LISTED ENTRIES:
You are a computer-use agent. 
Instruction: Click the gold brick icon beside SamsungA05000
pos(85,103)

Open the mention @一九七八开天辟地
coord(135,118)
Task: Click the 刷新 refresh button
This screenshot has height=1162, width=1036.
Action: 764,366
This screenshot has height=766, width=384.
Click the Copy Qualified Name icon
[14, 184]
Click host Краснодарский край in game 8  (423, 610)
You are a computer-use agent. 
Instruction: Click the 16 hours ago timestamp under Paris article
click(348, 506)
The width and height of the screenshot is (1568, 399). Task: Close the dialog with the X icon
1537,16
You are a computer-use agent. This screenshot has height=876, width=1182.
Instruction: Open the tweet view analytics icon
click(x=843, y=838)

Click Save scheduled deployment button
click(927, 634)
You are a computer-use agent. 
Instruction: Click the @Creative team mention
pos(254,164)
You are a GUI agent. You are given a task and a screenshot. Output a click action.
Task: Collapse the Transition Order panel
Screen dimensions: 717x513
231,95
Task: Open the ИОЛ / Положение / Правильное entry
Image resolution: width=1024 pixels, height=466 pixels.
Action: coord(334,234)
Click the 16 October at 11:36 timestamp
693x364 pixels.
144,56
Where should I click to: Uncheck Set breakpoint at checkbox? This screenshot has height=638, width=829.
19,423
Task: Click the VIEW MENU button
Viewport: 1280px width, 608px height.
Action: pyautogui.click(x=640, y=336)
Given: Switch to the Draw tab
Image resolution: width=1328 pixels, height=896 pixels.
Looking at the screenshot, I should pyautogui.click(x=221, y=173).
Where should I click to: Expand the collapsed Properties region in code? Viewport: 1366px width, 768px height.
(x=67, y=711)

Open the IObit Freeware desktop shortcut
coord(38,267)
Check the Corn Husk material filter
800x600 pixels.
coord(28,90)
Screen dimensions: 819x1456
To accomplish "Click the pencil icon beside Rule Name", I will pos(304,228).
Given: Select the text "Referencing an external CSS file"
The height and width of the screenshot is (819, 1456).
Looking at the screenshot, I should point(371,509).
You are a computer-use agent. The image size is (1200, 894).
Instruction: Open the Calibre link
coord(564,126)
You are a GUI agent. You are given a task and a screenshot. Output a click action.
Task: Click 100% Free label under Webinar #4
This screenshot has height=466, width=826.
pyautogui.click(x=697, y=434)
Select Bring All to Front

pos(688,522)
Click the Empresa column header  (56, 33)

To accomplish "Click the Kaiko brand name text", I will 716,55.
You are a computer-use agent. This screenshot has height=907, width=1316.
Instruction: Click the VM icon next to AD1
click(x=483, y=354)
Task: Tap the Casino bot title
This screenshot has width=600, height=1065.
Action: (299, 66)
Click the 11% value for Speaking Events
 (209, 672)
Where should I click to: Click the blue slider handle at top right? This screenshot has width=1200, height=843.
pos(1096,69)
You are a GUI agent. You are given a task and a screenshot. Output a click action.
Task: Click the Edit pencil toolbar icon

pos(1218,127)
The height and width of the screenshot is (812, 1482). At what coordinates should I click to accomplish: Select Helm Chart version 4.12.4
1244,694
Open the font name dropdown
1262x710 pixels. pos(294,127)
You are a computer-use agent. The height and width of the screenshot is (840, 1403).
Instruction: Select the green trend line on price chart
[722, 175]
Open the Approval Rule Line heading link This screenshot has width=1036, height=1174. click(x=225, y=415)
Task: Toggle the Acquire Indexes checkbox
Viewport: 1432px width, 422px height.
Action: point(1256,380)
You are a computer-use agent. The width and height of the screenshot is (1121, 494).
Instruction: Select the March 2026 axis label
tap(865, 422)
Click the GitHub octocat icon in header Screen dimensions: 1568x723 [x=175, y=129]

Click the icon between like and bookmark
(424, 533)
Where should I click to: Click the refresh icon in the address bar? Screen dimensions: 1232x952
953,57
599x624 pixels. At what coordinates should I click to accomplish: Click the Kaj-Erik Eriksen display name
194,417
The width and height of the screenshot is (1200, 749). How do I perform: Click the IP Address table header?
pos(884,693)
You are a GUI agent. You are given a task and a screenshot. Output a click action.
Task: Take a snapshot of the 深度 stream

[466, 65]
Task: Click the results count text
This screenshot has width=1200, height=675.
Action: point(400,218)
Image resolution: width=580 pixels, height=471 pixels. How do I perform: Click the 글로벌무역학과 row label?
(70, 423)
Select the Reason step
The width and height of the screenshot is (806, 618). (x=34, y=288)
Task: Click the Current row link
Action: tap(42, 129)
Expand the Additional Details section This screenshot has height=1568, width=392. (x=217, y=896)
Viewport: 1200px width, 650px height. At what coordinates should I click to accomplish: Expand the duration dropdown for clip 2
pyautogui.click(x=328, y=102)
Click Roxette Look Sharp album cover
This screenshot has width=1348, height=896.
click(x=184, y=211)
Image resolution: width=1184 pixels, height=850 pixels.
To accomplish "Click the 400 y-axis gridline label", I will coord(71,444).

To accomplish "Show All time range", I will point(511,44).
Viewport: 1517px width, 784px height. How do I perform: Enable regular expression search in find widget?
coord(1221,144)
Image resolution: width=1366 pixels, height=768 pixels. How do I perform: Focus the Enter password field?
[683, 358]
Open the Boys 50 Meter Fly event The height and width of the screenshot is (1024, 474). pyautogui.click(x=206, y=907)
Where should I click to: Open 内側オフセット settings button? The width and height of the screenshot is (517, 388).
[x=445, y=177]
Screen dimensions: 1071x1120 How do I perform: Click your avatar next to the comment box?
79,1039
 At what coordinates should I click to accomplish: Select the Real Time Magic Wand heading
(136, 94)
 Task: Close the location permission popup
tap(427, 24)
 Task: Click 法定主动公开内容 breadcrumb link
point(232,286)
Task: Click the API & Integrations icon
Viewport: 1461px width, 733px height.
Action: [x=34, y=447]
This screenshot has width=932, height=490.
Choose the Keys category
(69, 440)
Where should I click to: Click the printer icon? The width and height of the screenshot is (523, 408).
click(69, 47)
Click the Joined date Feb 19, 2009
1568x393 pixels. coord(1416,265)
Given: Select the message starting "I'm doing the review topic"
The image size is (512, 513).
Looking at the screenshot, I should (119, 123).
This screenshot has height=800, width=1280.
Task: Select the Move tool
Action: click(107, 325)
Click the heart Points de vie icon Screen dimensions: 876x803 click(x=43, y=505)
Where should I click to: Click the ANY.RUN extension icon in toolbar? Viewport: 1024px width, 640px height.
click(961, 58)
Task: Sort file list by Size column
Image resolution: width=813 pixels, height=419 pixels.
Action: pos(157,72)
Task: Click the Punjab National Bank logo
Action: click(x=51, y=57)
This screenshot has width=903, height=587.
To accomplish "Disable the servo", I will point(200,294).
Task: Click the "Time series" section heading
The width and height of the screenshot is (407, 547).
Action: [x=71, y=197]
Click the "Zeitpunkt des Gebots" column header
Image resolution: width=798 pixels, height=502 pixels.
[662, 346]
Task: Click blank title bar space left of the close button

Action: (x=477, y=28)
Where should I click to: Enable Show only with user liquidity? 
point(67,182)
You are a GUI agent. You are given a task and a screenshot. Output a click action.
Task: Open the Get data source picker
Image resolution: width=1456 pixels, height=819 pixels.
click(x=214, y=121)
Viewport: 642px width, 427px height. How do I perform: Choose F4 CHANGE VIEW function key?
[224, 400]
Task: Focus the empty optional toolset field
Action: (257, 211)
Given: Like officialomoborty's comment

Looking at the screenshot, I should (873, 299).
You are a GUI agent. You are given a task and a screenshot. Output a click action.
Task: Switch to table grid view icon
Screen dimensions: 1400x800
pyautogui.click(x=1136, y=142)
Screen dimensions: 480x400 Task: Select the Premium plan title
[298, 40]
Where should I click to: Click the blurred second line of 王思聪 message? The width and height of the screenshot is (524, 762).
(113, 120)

WHAT IS NEEDED: Every line above that includes the word "computer" should be listed.

SOLUTION BELOW:
You are a computer-use agent. 
You are a computer-use agent. 
You are a computer-use agent. This screenshot has height=876, width=1182.
You are a computer-use agent. 
You are a computer-use agent. The image size is (1200, 894).
You are a computer-use agent. This screenshot has height=907, width=1316.
You are a computer-use agent. The height and width of the screenshot is (840, 1403).
You are a computer-use agent. The width and height of the screenshot is (1121, 494).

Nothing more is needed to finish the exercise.